• [Work instructions]
Copy out every line below that contains the string "price", matching case exactly.

• [Input data]
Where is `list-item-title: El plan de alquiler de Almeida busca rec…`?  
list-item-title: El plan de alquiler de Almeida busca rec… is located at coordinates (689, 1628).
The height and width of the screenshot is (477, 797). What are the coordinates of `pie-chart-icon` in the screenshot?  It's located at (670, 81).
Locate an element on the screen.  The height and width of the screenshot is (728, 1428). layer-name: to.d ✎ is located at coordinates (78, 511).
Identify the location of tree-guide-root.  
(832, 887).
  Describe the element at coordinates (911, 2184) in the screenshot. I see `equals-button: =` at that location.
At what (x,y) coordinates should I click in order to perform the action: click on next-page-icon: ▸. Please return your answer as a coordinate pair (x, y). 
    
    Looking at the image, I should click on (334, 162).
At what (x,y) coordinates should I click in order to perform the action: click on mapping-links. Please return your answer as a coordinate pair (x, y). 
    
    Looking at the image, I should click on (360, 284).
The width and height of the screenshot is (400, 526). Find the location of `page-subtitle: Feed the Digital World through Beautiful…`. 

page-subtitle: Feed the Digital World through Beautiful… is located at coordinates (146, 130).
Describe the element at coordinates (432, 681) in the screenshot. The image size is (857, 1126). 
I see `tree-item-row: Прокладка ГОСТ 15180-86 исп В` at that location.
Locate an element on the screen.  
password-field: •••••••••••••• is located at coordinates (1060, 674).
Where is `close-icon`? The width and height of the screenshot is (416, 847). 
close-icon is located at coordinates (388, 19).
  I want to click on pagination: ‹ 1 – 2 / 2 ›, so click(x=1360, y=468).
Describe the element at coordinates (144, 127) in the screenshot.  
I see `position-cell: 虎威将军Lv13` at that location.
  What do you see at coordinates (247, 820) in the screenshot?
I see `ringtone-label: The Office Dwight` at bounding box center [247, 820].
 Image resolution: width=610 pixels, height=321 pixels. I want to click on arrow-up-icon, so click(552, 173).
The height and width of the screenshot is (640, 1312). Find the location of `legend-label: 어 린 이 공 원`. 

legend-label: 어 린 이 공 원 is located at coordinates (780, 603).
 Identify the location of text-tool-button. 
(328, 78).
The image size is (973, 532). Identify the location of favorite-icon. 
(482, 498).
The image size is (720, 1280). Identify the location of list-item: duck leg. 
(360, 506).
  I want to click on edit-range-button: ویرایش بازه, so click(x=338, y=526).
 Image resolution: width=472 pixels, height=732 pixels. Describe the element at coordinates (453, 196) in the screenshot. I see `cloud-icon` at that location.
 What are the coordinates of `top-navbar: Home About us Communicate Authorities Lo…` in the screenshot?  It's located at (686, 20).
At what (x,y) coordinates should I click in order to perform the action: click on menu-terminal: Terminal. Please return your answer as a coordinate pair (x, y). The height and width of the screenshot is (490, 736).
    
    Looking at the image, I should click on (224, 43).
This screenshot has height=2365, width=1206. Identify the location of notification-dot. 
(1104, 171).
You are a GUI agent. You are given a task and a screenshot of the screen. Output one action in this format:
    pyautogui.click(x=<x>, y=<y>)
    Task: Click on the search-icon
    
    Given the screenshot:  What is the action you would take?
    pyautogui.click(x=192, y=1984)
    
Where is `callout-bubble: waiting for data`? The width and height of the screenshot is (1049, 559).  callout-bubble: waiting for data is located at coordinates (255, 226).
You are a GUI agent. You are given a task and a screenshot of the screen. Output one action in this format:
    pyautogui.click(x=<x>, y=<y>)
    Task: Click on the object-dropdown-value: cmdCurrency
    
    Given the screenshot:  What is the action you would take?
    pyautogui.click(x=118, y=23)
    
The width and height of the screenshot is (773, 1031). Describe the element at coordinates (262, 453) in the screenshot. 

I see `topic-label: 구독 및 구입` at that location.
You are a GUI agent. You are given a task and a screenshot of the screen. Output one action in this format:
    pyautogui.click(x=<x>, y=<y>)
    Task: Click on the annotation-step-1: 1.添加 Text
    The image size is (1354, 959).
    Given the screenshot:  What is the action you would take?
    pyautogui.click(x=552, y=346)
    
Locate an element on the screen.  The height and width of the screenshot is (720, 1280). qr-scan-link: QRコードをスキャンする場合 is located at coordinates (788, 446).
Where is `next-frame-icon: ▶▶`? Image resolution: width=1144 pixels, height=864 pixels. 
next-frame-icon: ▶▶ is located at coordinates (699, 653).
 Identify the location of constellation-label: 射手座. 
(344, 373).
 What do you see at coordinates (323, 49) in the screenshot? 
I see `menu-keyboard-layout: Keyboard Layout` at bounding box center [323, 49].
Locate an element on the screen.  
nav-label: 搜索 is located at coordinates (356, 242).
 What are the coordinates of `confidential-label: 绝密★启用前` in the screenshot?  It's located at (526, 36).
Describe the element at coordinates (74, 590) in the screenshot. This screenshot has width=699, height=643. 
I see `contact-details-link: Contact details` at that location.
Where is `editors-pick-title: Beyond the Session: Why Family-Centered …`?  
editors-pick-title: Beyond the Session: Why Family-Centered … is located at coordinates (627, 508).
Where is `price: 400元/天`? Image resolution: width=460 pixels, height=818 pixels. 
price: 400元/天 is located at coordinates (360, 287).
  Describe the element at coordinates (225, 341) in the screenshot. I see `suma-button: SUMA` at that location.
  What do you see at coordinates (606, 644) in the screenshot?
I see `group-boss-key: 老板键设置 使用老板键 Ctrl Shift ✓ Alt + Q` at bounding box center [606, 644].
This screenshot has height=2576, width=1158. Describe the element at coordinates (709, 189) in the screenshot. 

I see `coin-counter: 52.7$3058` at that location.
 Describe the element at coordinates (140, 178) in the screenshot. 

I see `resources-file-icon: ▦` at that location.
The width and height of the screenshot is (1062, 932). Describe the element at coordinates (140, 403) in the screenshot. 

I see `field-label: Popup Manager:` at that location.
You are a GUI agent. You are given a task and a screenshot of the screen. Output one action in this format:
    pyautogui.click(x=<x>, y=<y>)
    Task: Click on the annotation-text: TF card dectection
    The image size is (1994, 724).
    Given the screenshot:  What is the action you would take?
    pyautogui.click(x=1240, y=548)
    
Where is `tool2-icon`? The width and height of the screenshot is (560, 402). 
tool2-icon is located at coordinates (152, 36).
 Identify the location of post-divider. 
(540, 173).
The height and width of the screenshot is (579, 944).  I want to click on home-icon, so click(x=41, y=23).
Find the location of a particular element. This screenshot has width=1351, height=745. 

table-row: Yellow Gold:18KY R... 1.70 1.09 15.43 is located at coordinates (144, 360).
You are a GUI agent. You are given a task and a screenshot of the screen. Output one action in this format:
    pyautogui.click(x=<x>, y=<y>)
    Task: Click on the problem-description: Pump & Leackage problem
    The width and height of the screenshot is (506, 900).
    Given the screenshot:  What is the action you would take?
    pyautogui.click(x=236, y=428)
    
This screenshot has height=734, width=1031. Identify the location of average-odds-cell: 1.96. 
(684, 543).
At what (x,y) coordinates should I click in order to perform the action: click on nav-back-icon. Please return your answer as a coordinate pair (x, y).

• [Your response]
Where is `price: 400元/天`? Image resolution: width=460 pixels, height=818 pixels. 
price: 400元/天 is located at coordinates (360, 287).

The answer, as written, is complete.